Task - Please output the section of the listing below that opens with the line containing "Given: Open Google Calendar side panel" and closes with the line containing "Screen dimensions: 850x448", exactly and with nothing else.

Data for the task -
|---|

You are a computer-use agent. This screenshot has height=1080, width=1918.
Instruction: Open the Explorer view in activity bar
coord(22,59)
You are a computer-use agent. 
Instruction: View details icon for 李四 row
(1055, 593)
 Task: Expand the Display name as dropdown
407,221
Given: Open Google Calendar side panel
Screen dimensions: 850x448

|---|

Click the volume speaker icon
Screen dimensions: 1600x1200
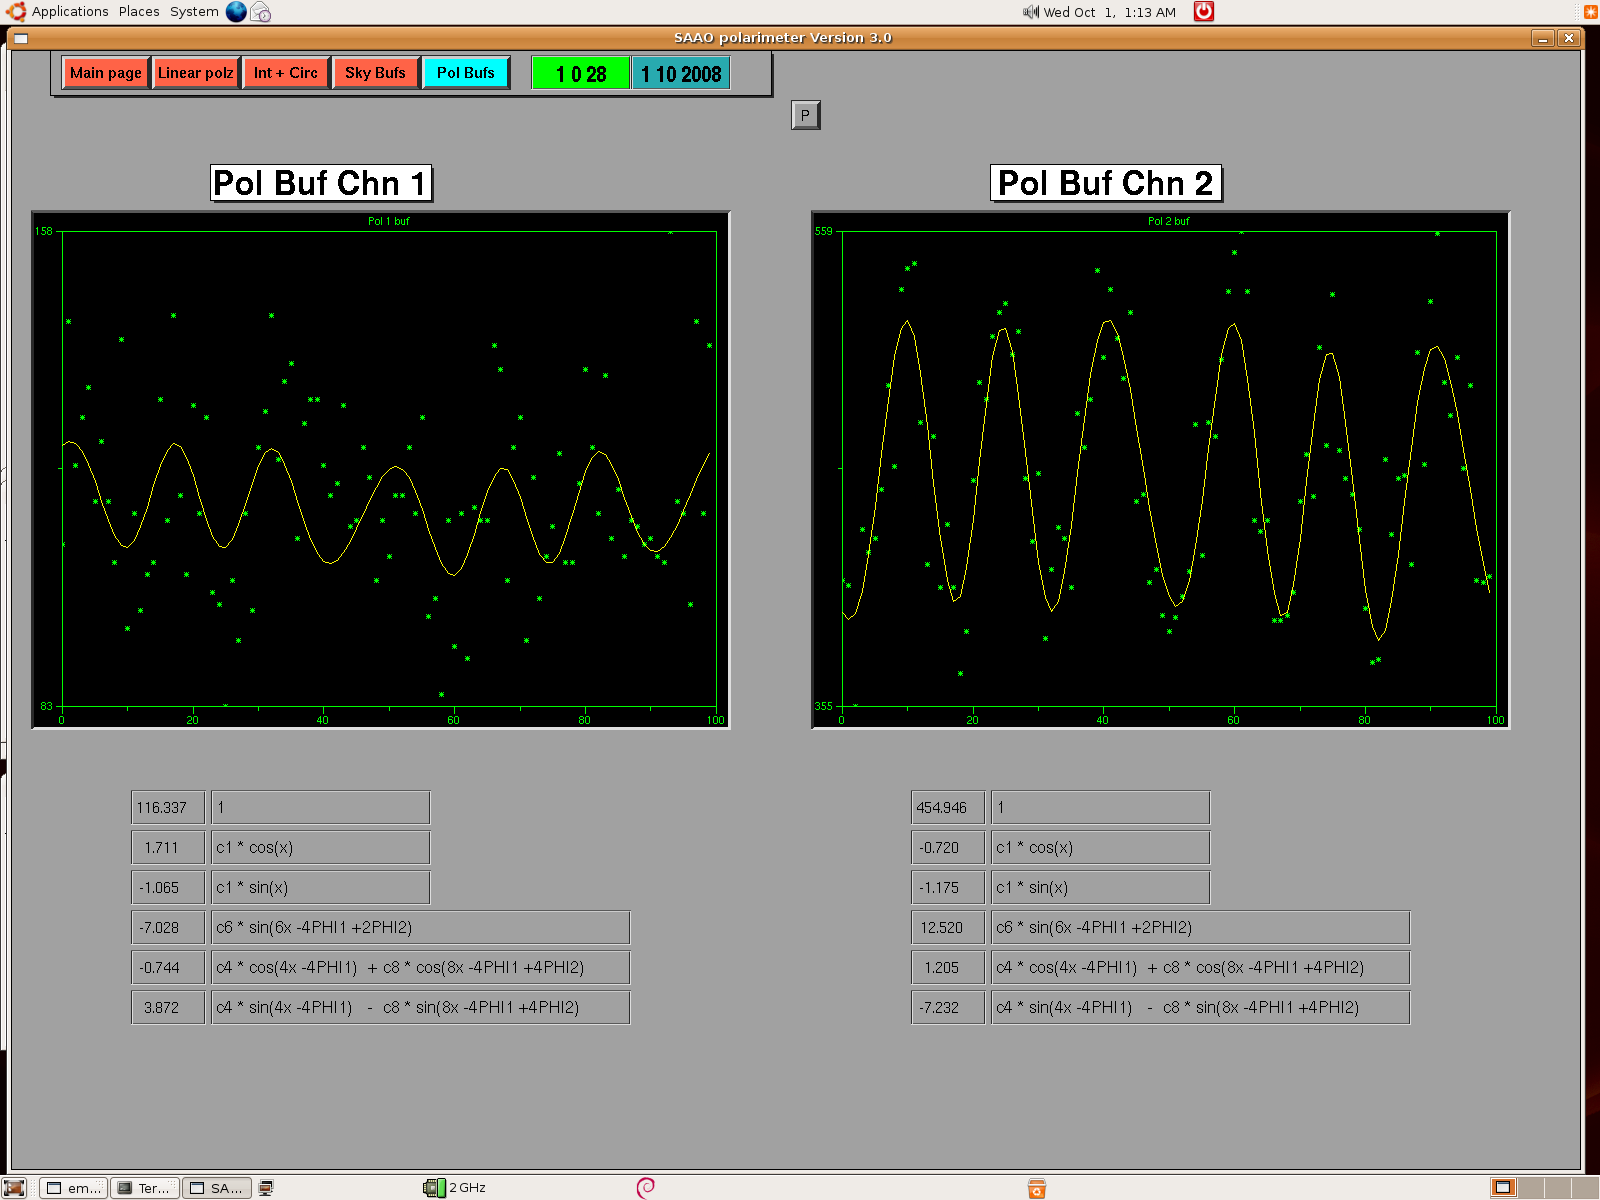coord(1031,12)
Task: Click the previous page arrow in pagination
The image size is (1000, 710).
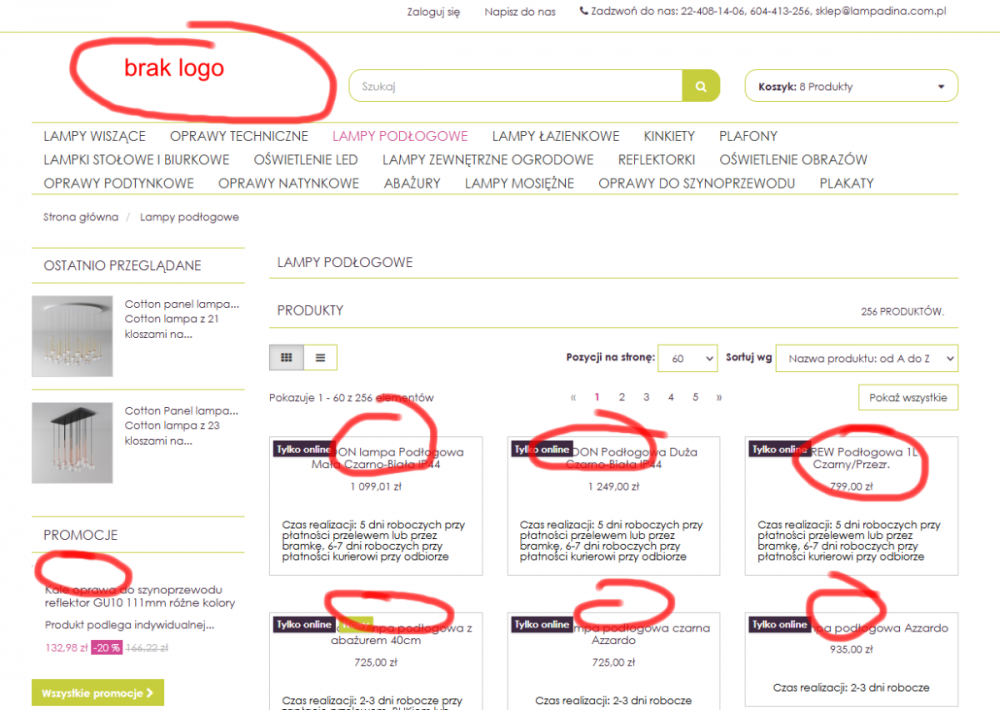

|---|

Output -
Given: Open Google Calendar side panel
Screen dimensions: 850x448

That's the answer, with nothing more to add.